SHORT PROBLEM: Reproduce the items below, renaming every "GUI agent" to "interface agent" and leaving all else untouched.

WORKING DATA:

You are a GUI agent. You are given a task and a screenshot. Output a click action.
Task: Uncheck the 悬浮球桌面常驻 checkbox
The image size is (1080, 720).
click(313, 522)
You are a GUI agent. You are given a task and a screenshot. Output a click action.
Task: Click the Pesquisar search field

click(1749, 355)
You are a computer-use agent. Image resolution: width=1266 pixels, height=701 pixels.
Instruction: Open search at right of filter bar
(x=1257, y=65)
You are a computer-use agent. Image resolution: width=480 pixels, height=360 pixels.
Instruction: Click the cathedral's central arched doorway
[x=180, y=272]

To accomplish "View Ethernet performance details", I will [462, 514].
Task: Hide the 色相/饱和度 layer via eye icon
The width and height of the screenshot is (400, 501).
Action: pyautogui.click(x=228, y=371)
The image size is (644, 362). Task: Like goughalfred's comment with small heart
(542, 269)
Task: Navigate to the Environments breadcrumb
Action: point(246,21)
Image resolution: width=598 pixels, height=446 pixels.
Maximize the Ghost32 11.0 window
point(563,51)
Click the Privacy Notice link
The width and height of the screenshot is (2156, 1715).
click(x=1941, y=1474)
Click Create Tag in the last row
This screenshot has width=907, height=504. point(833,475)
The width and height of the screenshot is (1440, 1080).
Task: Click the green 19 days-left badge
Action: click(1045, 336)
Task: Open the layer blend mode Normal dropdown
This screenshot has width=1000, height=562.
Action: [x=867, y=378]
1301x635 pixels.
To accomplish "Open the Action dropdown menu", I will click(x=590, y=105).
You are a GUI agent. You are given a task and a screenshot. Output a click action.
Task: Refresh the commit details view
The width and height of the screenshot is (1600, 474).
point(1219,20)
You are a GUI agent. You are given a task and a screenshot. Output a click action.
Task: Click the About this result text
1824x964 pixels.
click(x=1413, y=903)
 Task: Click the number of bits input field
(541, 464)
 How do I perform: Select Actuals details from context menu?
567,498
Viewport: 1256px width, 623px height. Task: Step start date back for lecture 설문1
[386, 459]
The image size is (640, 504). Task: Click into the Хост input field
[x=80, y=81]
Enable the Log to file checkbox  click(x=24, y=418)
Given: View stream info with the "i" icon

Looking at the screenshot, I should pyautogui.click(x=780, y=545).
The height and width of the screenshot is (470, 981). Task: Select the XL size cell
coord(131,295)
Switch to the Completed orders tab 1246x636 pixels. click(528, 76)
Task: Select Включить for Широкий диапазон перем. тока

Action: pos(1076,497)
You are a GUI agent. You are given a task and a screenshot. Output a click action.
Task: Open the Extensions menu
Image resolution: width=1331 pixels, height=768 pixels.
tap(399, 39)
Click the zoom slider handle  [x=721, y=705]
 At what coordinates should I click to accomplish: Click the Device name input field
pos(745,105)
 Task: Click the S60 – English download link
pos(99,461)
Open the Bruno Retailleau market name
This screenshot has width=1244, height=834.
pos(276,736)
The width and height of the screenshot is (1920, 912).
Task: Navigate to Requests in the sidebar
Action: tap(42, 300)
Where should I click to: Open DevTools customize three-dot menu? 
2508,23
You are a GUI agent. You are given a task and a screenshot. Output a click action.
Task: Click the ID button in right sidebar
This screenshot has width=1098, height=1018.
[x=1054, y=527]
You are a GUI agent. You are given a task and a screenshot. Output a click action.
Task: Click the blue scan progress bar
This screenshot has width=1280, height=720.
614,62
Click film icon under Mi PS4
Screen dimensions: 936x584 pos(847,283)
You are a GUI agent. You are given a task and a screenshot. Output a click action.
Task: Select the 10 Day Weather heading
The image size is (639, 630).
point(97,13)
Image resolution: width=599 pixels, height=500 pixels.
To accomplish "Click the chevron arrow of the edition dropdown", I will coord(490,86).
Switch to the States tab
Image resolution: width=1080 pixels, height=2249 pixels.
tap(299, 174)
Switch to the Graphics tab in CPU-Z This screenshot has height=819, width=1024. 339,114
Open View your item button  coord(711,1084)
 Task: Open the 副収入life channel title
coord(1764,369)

RESPONSE TO THE TASK:
You are a interface agent. You are given a task and a screenshot. Output a click action.
Task: Uncheck the 悬浮球桌面常驻 checkbox
The image size is (1080, 720).
click(313, 522)
You are a interface agent. You are given a task and a screenshot. Output a click action.
Task: Click the Pesquisar search field

click(1749, 355)
You are a computer-use agent. Image resolution: width=1266 pixels, height=701 pixels.
Instruction: Open search at right of filter bar
(x=1257, y=65)
You are a computer-use agent. Image resolution: width=480 pixels, height=360 pixels.
Instruction: Click the cathedral's central arched doorway
[x=180, y=272]

To accomplish "View Ethernet performance details", I will [462, 514].
Task: Hide the 色相/饱和度 layer via eye icon
The width and height of the screenshot is (400, 501).
Action: pyautogui.click(x=228, y=371)
The image size is (644, 362). Task: Like goughalfred's comment with small heart
(542, 269)
Task: Navigate to the Environments breadcrumb
Action: point(246,21)
Image resolution: width=598 pixels, height=446 pixels.
Maximize the Ghost32 11.0 window
point(563,51)
Click the Privacy Notice link
The width and height of the screenshot is (2156, 1715).
click(x=1941, y=1474)
Click Create Tag in the last row
This screenshot has width=907, height=504. point(833,475)
The width and height of the screenshot is (1440, 1080).
Task: Click the green 19 days-left badge
Action: click(1045, 336)
Task: Open the layer blend mode Normal dropdown
This screenshot has width=1000, height=562.
Action: [x=867, y=378]
1301x635 pixels.
To accomplish "Open the Action dropdown menu", I will click(x=590, y=105).
You are a interface agent. You are given a task and a screenshot. Output a click action.
Task: Refresh the commit details view
The width and height of the screenshot is (1600, 474).
point(1219,20)
You are a interface agent. You are given a task and a screenshot. Output a click action.
Task: Click the About this result text
1824x964 pixels.
click(x=1413, y=903)
 Task: Click the number of bits input field
(541, 464)
 How do I perform: Select Actuals details from context menu?
567,498
Viewport: 1256px width, 623px height. Task: Step start date back for lecture 설문1
[386, 459]
The image size is (640, 504). Task: Click into the Хост input field
[x=80, y=81]
Enable the Log to file checkbox  click(x=24, y=418)
Given: View stream info with the "i" icon

Looking at the screenshot, I should pyautogui.click(x=780, y=545).
The height and width of the screenshot is (470, 981). Task: Select the XL size cell
coord(131,295)
Switch to the Completed orders tab 1246x636 pixels. click(528, 76)
Task: Select Включить for Широкий диапазон перем. тока

Action: pos(1076,497)
You are a interface agent. You are given a task and a screenshot. Output a click action.
Task: Open the Extensions menu
Image resolution: width=1331 pixels, height=768 pixels.
tap(399, 39)
Click the zoom slider handle  [x=721, y=705]
 At what coordinates should I click to accomplish: Click the Device name input field
pos(745,105)
 Task: Click the S60 – English download link
pos(99,461)
Open the Bruno Retailleau market name
This screenshot has width=1244, height=834.
pos(276,736)
The width and height of the screenshot is (1920, 912).
Task: Navigate to Requests in the sidebar
Action: tap(42, 300)
Where should I click to: Open DevTools customize three-dot menu? 
2508,23
You are a interface agent. You are given a task and a screenshot. Output a click action.
Task: Click the ID button in right sidebar
This screenshot has width=1098, height=1018.
[x=1054, y=527]
You are a interface agent. You are given a task and a screenshot. Output a click action.
Task: Click the blue scan progress bar
This screenshot has width=1280, height=720.
614,62
Click film icon under Mi PS4
Screen dimensions: 936x584 pos(847,283)
You are a interface agent. You are given a task and a screenshot. Output a click action.
Task: Select the 10 Day Weather heading
The image size is (639, 630).
point(97,13)
Image resolution: width=599 pixels, height=500 pixels.
To accomplish "Click the chevron arrow of the edition dropdown", I will coord(490,86).
Switch to the States tab
Image resolution: width=1080 pixels, height=2249 pixels.
tap(299, 174)
Switch to the Graphics tab in CPU-Z This screenshot has height=819, width=1024. 339,114
Open View your item button  coord(711,1084)
 Task: Open the 副収入life channel title
coord(1764,369)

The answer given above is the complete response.